SEDSnet 4.0.0

A memory safe, no_std-capable networking stack with routing, discovery, reliability, and Rust/C/Python bindings.
Documentation
# Contributing

Thank you for contributing to this repository. This document explains the preferred workflow, local setup, formatting
and testing rules, and how to submit changes.

## Table of Contents

- Getting started
- Branching & pull requests
- Development setup (macOS)
- Formatting \& linting
- Tests
- Commit messages
- Code review \& CI
- Reporting issues

## Getting started

- Fork the repository and clone your fork.
- Ensure you have `origin` and the main project as `upstream` (if desired).
- The primary development branch for contributions is `dev`. Open pull requests against `dev`.

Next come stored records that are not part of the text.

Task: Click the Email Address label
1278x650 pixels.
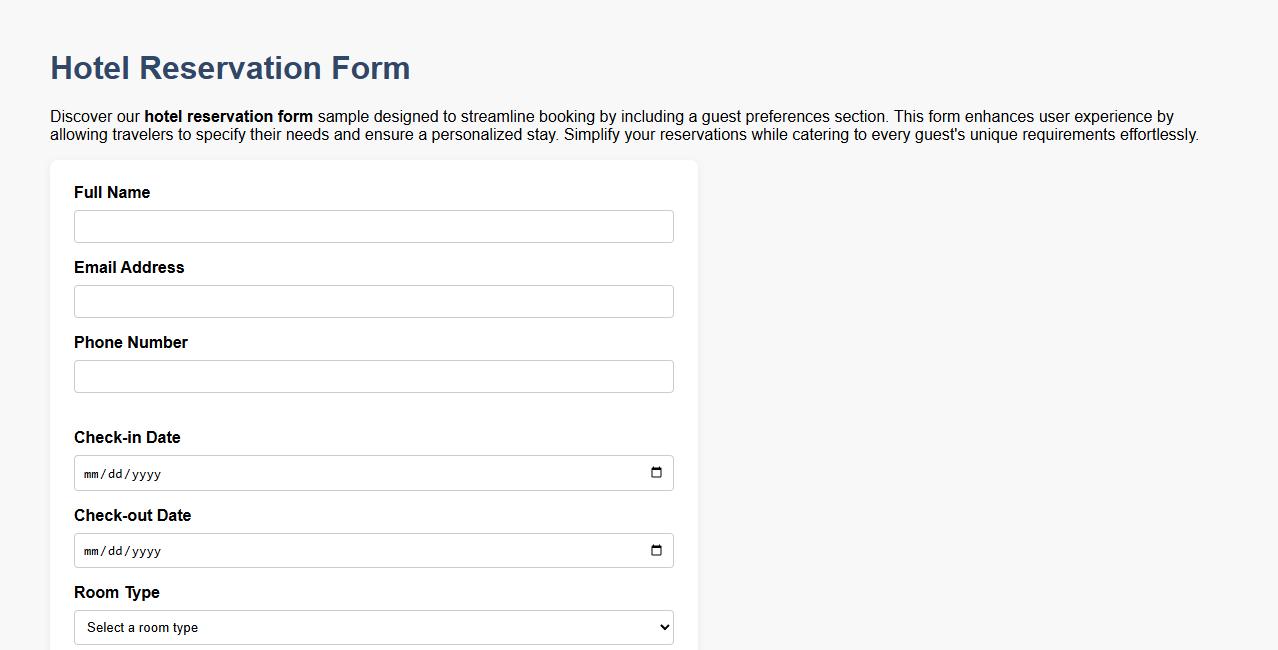Action: coord(128,267)
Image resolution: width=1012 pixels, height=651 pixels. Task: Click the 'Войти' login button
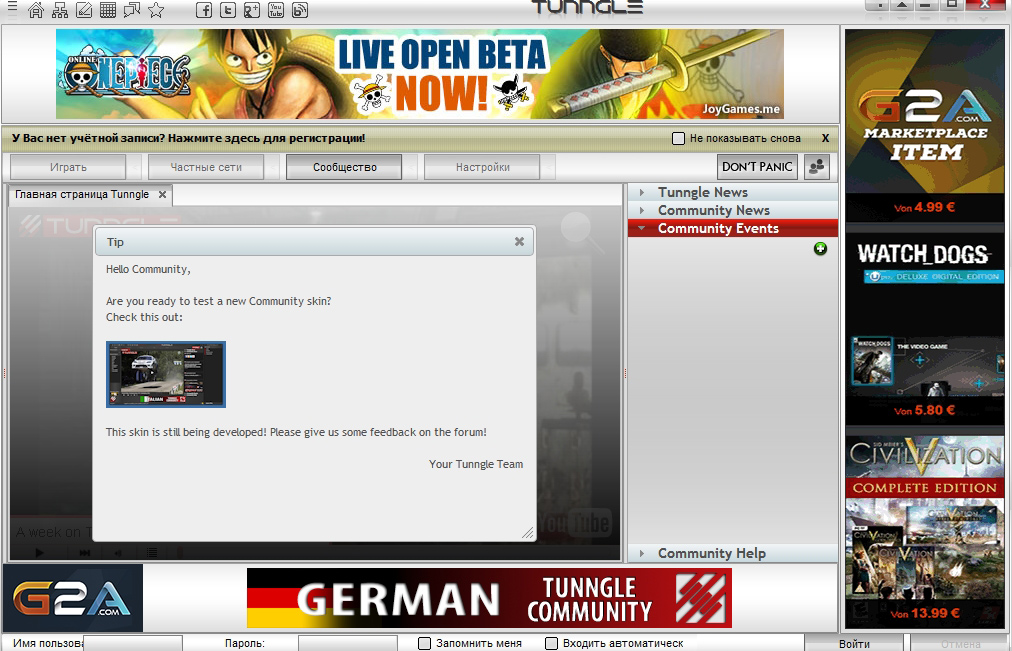[x=854, y=643]
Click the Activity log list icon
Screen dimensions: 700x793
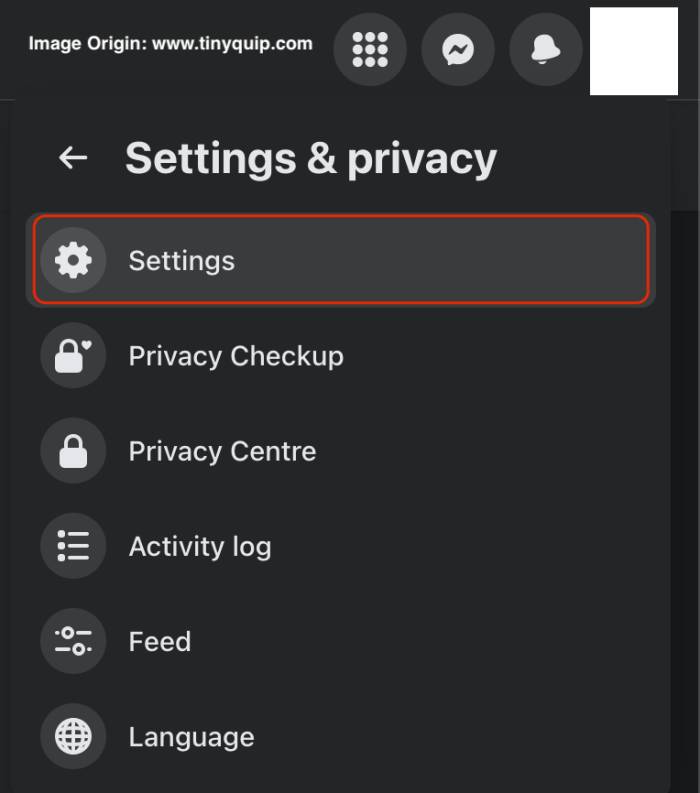(x=73, y=546)
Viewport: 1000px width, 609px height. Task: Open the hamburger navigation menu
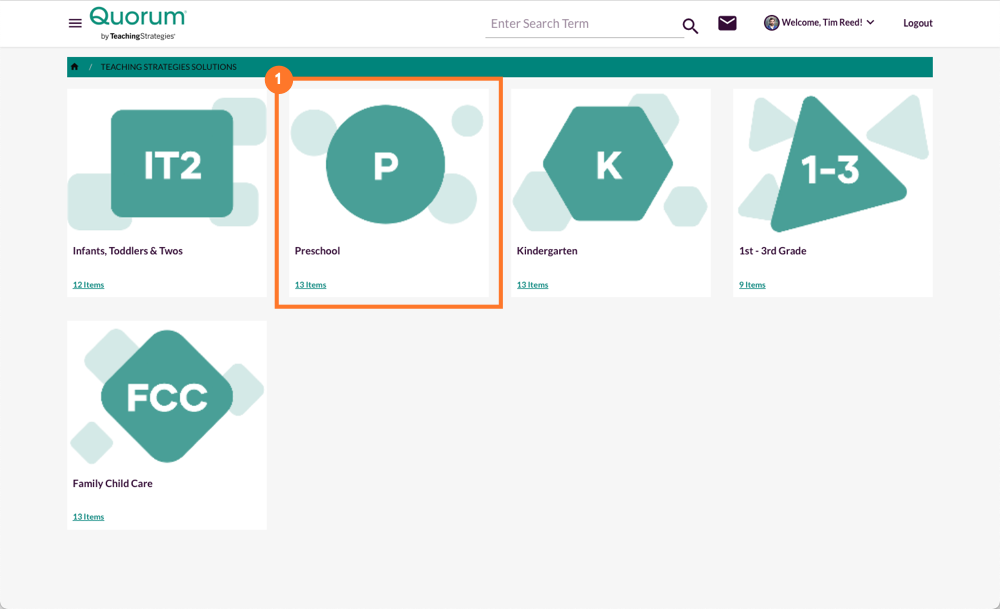[75, 23]
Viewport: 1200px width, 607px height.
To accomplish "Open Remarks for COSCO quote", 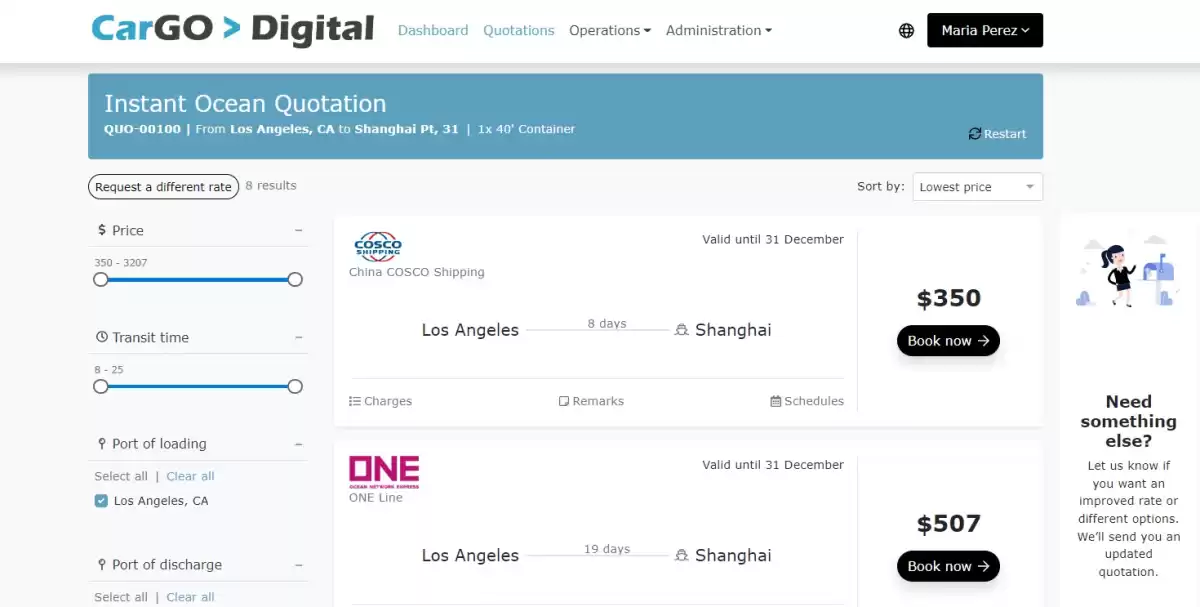I will [591, 401].
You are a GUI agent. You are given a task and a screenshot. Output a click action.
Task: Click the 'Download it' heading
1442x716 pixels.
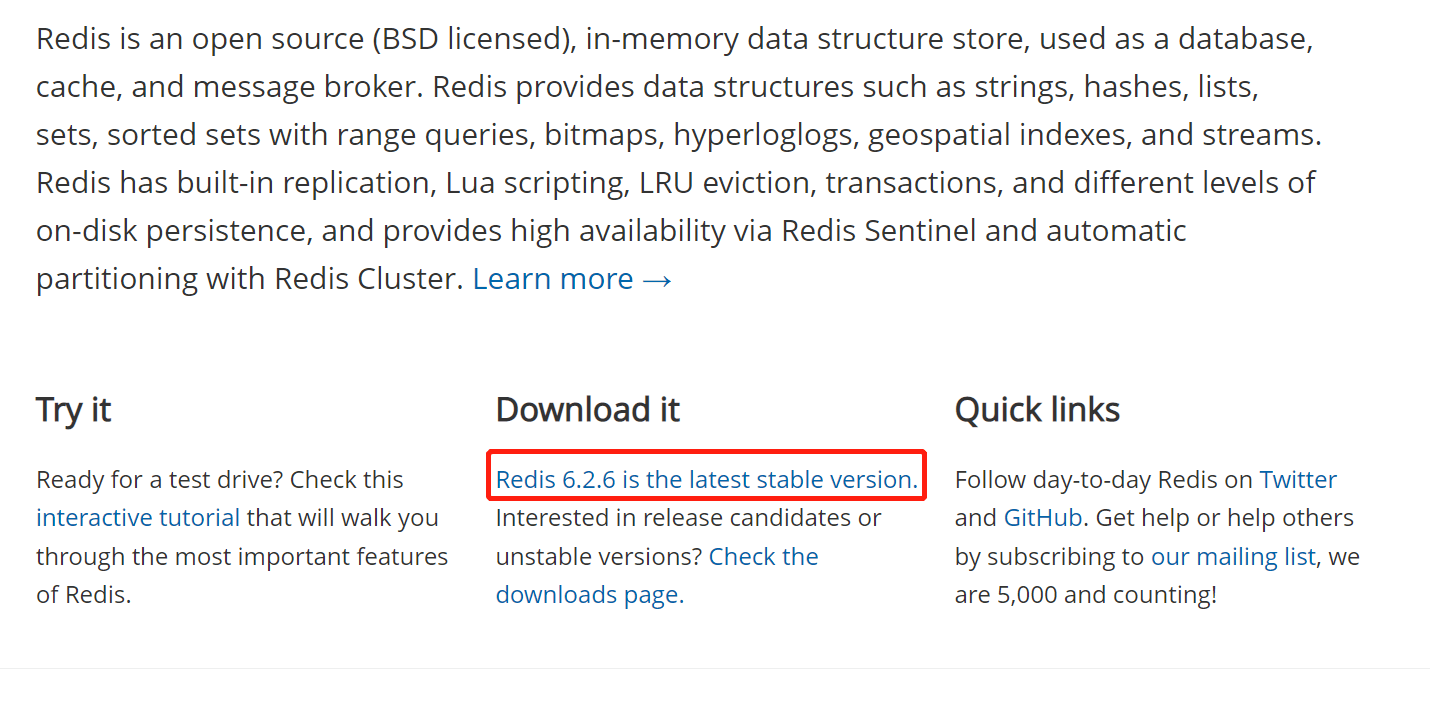pyautogui.click(x=588, y=410)
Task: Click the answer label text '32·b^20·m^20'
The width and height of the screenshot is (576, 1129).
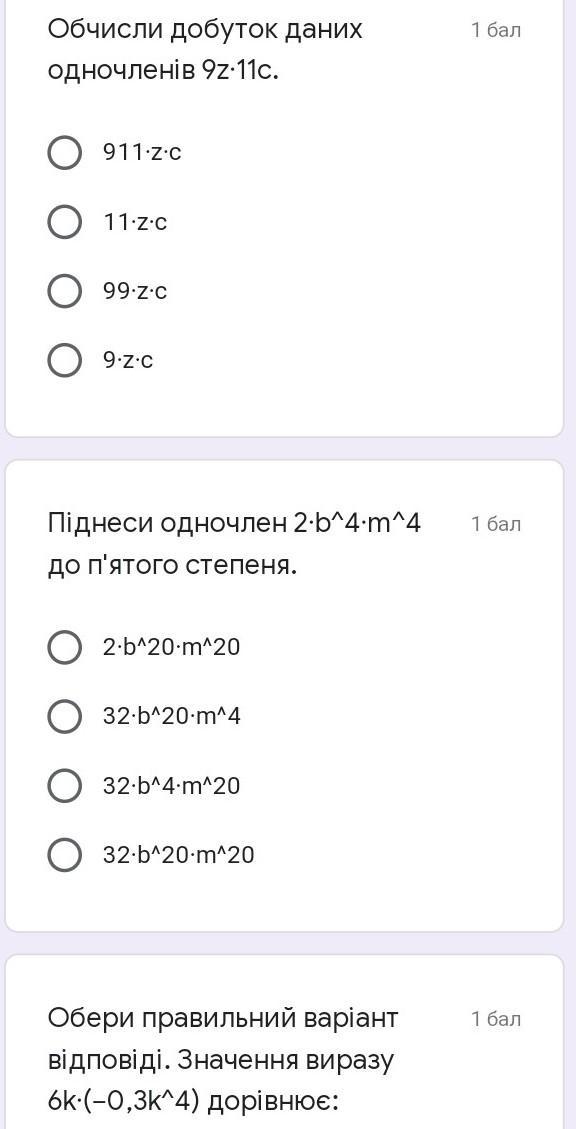Action: pyautogui.click(x=179, y=855)
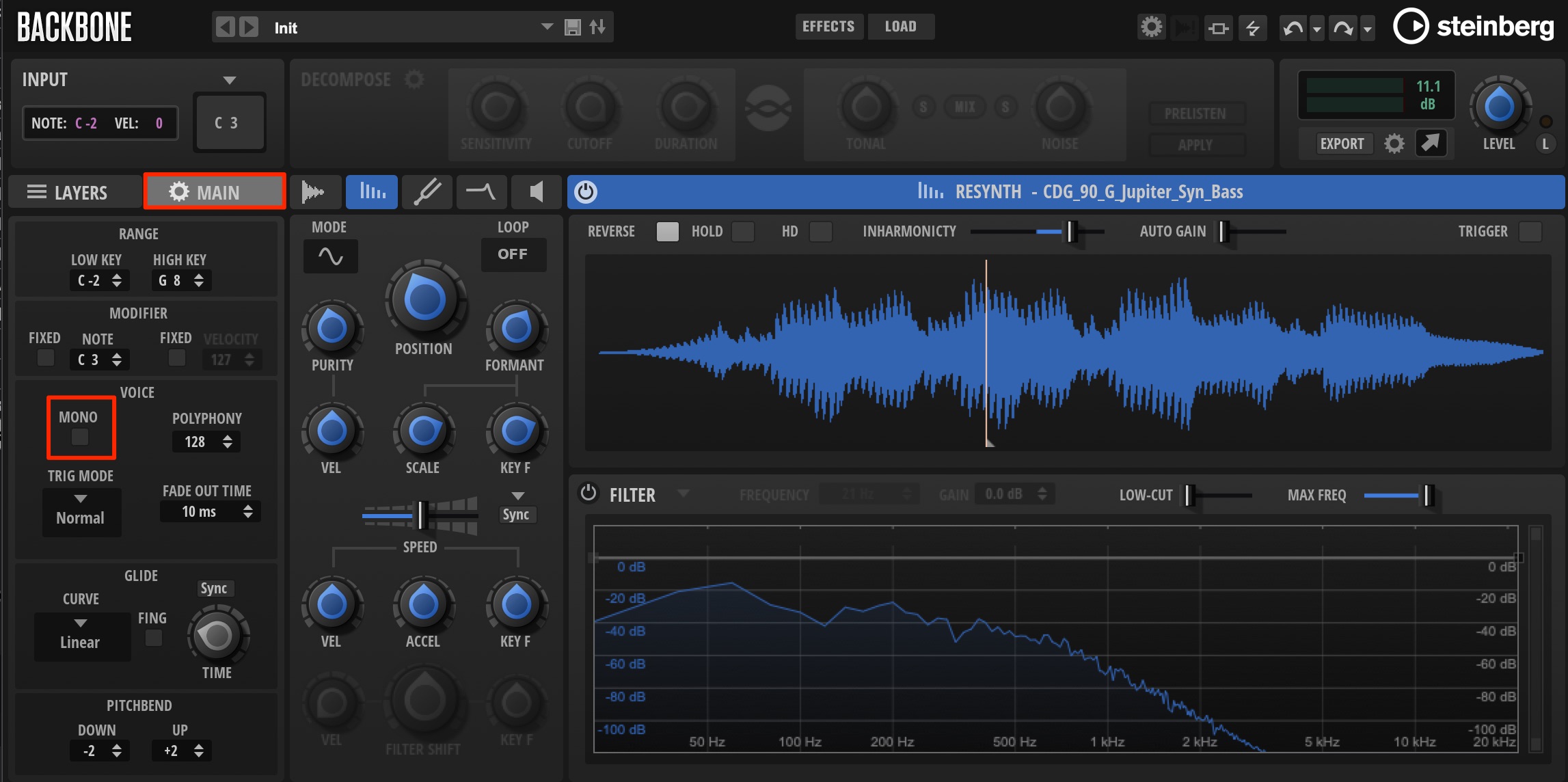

## Branching \& pull requests

- Create a feature branch from `dev`:  
  `git checkout dev && git pull origin dev && git checkout -b feat/short-description`
- Keep changes focused and small. One logical change per PR.
- Push to your fork and open a PR from your branch into `dev`.
- Include a clear description, motivation, and tests or screenshots when applicable.

## Development setup (macOS)

- Install Rust toolchain: `curl --proto '=https' --tlsv1.2 -sSf https://sh.rustup.rs | sh`
- Install Python (3.8+ recommended) and a virtual environment:
    - `python3 -m venv .venv && source .venv/bin/activate`
    - `pip install -r requirements.txt` (if present)
- Build and run Rust tests: `cargo test`
- Build any C components as documented in their folders (e.g., `make`).

## Formatting \& linting

- Rust:
    - Format: `cargo fmt --all`
    - Lint: `cargo clippy --all-targets --all-features -- -D warnings`
- Python:
    - Format with Black: `python -m black .`
    - Lint with ruff/flake8 as configured: `python -m ruff .` or `flake8 .`
- Run linters/formatters before opening a PR.

## Tests

- Run tests: `python3 build.py test`
- Include tests for bug fixes and new features. CI must pass before merging.

## Commit messages

- Use clear, imperative messages. Example: `feat(parser): add support for X` or `fix(build): correct linkage when Y`.
- Small, focused commits are easier to review. Squash or rebase as needed before merge.

## Code review \& CI

- All PRs should have passing CI checks and at least one approving review.
- Address review comments promptly. Keep the conversation polite and constructive.
- Maintainers may request changes or adjust scope for consistency.

## Reporting issues

- Open an issue with a descriptive title and reproduction steps.
- Provide environment details (OS, Rust/Python versions) and minimal repro if possible.

## License \& acknowledgements

- By contributing you agree that your contributions will be licensed under the project's existing license.
- Credit third-party code and follow upstream licenses for dependencies.

Thank you for improving the project.